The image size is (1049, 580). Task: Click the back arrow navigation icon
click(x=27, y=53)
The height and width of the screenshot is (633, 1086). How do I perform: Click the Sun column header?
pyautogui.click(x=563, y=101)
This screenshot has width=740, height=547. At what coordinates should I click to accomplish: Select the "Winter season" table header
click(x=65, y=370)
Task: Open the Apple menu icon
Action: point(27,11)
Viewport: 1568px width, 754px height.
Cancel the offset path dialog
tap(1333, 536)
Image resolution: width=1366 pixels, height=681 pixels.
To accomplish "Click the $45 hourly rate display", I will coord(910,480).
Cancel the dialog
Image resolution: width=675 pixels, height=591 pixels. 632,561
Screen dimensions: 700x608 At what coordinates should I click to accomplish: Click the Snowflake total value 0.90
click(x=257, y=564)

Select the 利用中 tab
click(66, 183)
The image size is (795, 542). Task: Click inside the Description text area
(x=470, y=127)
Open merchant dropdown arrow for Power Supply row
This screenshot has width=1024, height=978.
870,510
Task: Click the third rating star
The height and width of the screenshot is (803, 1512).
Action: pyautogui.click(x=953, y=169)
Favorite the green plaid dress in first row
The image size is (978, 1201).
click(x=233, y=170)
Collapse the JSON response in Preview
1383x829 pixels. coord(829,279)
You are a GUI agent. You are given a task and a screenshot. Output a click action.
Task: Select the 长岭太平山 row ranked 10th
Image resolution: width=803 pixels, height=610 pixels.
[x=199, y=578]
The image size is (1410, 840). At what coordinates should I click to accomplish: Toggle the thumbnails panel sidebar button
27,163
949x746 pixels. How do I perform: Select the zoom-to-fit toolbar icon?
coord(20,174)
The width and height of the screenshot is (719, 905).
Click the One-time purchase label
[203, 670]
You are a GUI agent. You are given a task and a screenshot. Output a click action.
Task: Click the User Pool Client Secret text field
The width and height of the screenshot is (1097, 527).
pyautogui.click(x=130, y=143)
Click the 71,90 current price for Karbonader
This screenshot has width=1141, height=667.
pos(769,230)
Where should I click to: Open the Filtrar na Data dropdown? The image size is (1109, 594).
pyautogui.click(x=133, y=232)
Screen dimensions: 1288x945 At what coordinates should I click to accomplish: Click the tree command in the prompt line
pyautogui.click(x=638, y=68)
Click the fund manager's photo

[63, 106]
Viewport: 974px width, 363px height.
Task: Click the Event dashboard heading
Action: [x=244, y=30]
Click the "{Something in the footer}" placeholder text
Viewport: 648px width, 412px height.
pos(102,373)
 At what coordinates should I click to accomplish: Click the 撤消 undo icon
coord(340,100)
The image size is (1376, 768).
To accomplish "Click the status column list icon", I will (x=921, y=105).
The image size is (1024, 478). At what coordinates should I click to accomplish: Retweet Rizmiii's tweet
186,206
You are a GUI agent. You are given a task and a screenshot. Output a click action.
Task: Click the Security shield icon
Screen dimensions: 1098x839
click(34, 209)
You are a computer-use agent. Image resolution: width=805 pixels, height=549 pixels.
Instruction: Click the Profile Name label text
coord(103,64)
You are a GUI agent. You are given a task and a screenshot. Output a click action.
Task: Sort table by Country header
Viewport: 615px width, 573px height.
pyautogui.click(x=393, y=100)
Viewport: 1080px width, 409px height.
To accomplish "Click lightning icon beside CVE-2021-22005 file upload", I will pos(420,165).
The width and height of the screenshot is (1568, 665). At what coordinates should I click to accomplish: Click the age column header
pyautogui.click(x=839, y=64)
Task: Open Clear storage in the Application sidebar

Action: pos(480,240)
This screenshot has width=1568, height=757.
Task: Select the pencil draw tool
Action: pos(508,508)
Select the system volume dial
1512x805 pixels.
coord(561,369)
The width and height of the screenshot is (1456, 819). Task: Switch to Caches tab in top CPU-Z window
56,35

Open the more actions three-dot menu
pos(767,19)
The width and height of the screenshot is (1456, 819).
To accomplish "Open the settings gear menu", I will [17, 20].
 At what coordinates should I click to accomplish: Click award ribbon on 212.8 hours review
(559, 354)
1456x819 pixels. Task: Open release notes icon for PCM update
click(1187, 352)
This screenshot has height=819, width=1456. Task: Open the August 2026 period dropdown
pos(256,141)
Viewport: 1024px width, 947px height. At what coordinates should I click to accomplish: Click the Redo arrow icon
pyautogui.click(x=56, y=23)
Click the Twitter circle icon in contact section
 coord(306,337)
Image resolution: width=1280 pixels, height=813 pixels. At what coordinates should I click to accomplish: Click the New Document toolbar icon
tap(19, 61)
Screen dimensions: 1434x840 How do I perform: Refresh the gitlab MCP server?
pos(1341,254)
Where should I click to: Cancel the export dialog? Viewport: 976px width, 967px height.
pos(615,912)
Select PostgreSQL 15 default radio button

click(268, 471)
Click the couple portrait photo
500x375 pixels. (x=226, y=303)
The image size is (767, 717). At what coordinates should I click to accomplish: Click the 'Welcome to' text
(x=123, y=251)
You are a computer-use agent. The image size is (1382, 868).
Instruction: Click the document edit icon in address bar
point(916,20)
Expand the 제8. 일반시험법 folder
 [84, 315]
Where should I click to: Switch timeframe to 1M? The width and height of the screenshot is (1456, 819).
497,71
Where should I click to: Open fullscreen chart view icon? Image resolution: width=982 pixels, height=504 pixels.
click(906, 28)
########################################
Instructions to follow → Recast the data above as a numbered list, leaving out blank lines.

Solution →
1. The image size is (1049, 580). Task: Click the back arrow navigation icon
2. click(x=27, y=53)
3. The height and width of the screenshot is (633, 1086). How do I perform: Click the Sun column header?
4. pyautogui.click(x=563, y=101)
5. This screenshot has width=740, height=547. At what coordinates should I click to accomplish: Select the "Winter season" table header
6. click(x=65, y=370)
7. Task: Open the Apple menu icon
8. Action: point(27,11)
9. Viewport: 1568px width, 754px height.
10. Cancel the offset path dialog
11. tap(1333, 536)
12. Image resolution: width=1366 pixels, height=681 pixels.
13. To accomplish "Click the $45 hourly rate display", I will coord(910,480).
14. Cancel the dialog
15. Image resolution: width=675 pixels, height=591 pixels. 632,561
16. Screen dimensions: 700x608 At what coordinates should I click to accomplish: Click the Snowflake total value 0.90
17. click(x=257, y=564)
18. Select the 利用中 tab
19. click(66, 183)
20. The image size is (795, 542). Task: Click inside the Description text area
21. (x=470, y=127)
22. Open merchant dropdown arrow for Power Supply row
23. This screenshot has width=1024, height=978.
24. 870,510
25. Task: Click the third rating star
26. The height and width of the screenshot is (803, 1512).
27. Action: pyautogui.click(x=953, y=169)
28. Favorite the green plaid dress in first row
29. The image size is (978, 1201).
30. click(x=233, y=170)
31. Collapse the JSON response in Preview
32. 1383x829 pixels. coord(829,279)
33. You are a GUI agent. You are given a task and a screenshot. Output a click action.
34. Task: Select the 长岭太平山 row ranked 10th
35. Image resolution: width=803 pixels, height=610 pixels.
36. [x=199, y=578]
37. The image size is (1410, 840). At what coordinates should I click to accomplish: Toggle the thumbnails panel sidebar button
38. 27,163
39. 949x746 pixels. How do I perform: Select the zoom-to-fit toolbar icon?
40. coord(20,174)
41. The width and height of the screenshot is (719, 905).
42. Click the One-time purchase label
43. [203, 670]
44. You are a GUI agent. You are given a task and a screenshot. Output a click action.
45. Task: Click the User Pool Client Secret text field
46. The width and height of the screenshot is (1097, 527).
47. pyautogui.click(x=130, y=143)
48. Click the 71,90 current price for Karbonader
49. This screenshot has width=1141, height=667.
50. pos(769,230)
51. Where should I click to: Open the Filtrar na Data dropdown? The image size is (1109, 594).
52. pyautogui.click(x=133, y=232)
53. Screen dimensions: 1288x945 At what coordinates should I click to accomplish: Click the tree command in the prompt line
54. pyautogui.click(x=638, y=68)
55. Click the fund manager's photo
56. [63, 106]
57. Viewport: 974px width, 363px height.
58. Task: Click the Event dashboard heading
59. Action: [x=244, y=30]
60. Click the "{Something in the footer}" placeholder text
61. Viewport: 648px width, 412px height.
62. pos(102,373)
63.  At what coordinates should I click to accomplish: Click the 撤消 undo icon
64. coord(340,100)
65. The image size is (1376, 768).
66. To accomplish "Click the status column list icon", I will (x=921, y=105).
67. The image size is (1024, 478). At what coordinates should I click to accomplish: Retweet Rizmiii's tweet
68. 186,206
69. You are a GUI agent. You are given a task and a screenshot. Output a click action.
70. Task: Click the Security shield icon
71. Screen dimensions: 1098x839
72. click(34, 209)
73. You are a computer-use agent. Image resolution: width=805 pixels, height=549 pixels.
74. Instruction: Click the Profile Name label text
75. coord(103,64)
76. You are a GUI agent. You are given a task and a screenshot. Output a click action.
77. Task: Sort table by Country header
78. Viewport: 615px width, 573px height.
79. pyautogui.click(x=393, y=100)
80. Viewport: 1080px width, 409px height.
81. To accomplish "Click lightning icon beside CVE-2021-22005 file upload", I will pos(420,165).
82. The width and height of the screenshot is (1568, 665). At what coordinates should I click to accomplish: Click the age column header
83. pyautogui.click(x=839, y=64)
84. Task: Open Clear storage in the Application sidebar
85. Action: pos(480,240)
86. This screenshot has width=1568, height=757.
87. Task: Select the pencil draw tool
88. Action: pos(508,508)
89. Select the system volume dial
90. 1512x805 pixels.
91. coord(561,369)
92. The width and height of the screenshot is (1456, 819). Task: Switch to Caches tab in top CPU-Z window
93. 56,35
94. Open the more actions three-dot menu
95. pos(767,19)
96. The width and height of the screenshot is (1456, 819).
97. To accomplish "Open the settings gear menu", I will [17, 20].
98.  At what coordinates should I click to accomplish: Click award ribbon on 212.8 hours review
99. (559, 354)
100. 1456x819 pixels. Task: Open release notes icon for PCM update
101. click(1187, 352)
102. This screenshot has height=819, width=1456. Task: Open the August 2026 period dropdown
103. pos(256,141)
104. Viewport: 1024px width, 947px height. At what coordinates should I click to accomplish: Click the Redo arrow icon
105. pyautogui.click(x=56, y=23)
106. Click the Twitter circle icon in contact section
107.  coord(306,337)
108. Image resolution: width=1280 pixels, height=813 pixels. At what coordinates should I click to accomplish: Click the New Document toolbar icon
109. tap(19, 61)
110. Screen dimensions: 1434x840 How do I perform: Refresh the gitlab MCP server?
111. pos(1341,254)
112. Where should I click to: Cancel the export dialog? Viewport: 976px width, 967px height.
113. pos(615,912)
114. Select PostgreSQL 15 default radio button
115. click(268, 471)
116. Click the couple portrait photo
117. 500x375 pixels. (x=226, y=303)
118. The image size is (767, 717). At what coordinates should I click to accomplish: Click the 'Welcome to' text
119. (x=123, y=251)
120. You are a computer-use agent. The image size is (1382, 868).
121. Instruction: Click the document edit icon in address bar
122. point(916,20)
123. Expand the 제8. 일반시험법 folder
124.  [84, 315]
125. Where should I click to: Switch timeframe to 1M? The width and height of the screenshot is (1456, 819).
126. 497,71
127. Where should I click to: Open fullscreen chart view icon? Image resolution: width=982 pixels, height=504 pixels.
128. click(906, 28)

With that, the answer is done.